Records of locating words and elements
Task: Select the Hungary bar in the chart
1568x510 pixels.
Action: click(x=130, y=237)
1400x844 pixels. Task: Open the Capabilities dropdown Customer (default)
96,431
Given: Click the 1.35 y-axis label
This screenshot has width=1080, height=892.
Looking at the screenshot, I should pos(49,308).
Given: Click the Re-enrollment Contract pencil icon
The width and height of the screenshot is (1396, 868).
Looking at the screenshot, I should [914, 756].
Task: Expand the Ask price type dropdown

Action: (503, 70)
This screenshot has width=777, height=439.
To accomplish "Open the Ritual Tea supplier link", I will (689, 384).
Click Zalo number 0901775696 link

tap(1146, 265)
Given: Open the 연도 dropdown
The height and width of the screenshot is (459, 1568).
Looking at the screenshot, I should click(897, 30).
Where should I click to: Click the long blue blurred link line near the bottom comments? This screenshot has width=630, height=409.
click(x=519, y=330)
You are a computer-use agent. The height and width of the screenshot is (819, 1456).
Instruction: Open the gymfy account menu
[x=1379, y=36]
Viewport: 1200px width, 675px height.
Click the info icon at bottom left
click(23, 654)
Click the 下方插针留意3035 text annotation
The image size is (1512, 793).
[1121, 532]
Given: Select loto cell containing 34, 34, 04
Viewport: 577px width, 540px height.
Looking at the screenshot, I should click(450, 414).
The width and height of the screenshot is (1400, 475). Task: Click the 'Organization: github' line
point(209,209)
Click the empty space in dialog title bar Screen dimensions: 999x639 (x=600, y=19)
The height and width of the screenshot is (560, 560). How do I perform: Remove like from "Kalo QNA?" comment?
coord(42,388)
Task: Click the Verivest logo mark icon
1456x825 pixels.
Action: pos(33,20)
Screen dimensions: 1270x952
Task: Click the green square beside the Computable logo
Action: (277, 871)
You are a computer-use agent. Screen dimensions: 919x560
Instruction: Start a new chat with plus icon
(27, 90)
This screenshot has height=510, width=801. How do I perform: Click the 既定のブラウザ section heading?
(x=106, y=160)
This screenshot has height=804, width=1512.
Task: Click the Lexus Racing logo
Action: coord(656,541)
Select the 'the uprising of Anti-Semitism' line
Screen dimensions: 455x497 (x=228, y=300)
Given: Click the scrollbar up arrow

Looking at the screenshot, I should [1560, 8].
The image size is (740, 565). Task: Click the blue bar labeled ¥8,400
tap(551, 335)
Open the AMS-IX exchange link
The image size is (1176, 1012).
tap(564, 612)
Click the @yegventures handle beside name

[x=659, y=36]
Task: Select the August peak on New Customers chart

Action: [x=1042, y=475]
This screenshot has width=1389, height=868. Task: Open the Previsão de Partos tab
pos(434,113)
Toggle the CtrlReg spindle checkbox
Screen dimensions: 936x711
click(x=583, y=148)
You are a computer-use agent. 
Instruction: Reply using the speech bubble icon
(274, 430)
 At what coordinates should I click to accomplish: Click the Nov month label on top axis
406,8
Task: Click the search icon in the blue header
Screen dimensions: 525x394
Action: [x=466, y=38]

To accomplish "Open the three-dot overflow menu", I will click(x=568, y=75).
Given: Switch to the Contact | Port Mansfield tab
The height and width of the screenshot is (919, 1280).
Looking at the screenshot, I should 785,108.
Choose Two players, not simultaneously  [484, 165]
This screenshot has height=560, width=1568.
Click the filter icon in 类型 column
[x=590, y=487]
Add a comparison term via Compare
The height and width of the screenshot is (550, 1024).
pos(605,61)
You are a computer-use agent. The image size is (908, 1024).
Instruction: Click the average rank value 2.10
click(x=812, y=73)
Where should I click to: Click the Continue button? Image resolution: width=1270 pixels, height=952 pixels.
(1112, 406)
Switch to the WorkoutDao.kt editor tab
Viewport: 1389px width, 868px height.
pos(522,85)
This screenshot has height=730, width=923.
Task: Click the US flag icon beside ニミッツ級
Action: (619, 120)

- **WHAT TO DO**: Rewrite everything from the line containing "This screenshot has width=1389, height=868." down to the line containing "Action: [x=466, y=38]", both ends included and with the requests kept, scaling each answer coordinate by 2.55 and rounding it to a whole number, with halves rounded up. Give only those lines.

- **RESPONSE TO THIS TASK**:
This screenshot has width=1389, height=868. Task: Open the Previsão de Partos tab
pos(1107,288)
Toggle the CtrlReg spindle checkbox
Screen dimensions: 936x711
click(x=1487, y=377)
You are a computer-use agent. 
Instruction: Reply using the speech bubble icon
(699, 1097)
 At what coordinates should I click to accomplish: Click the Nov month label on top axis
1035,20
Task: Click the search icon in the blue header
Screen dimensions: 525x394
Action: [x=1188, y=97]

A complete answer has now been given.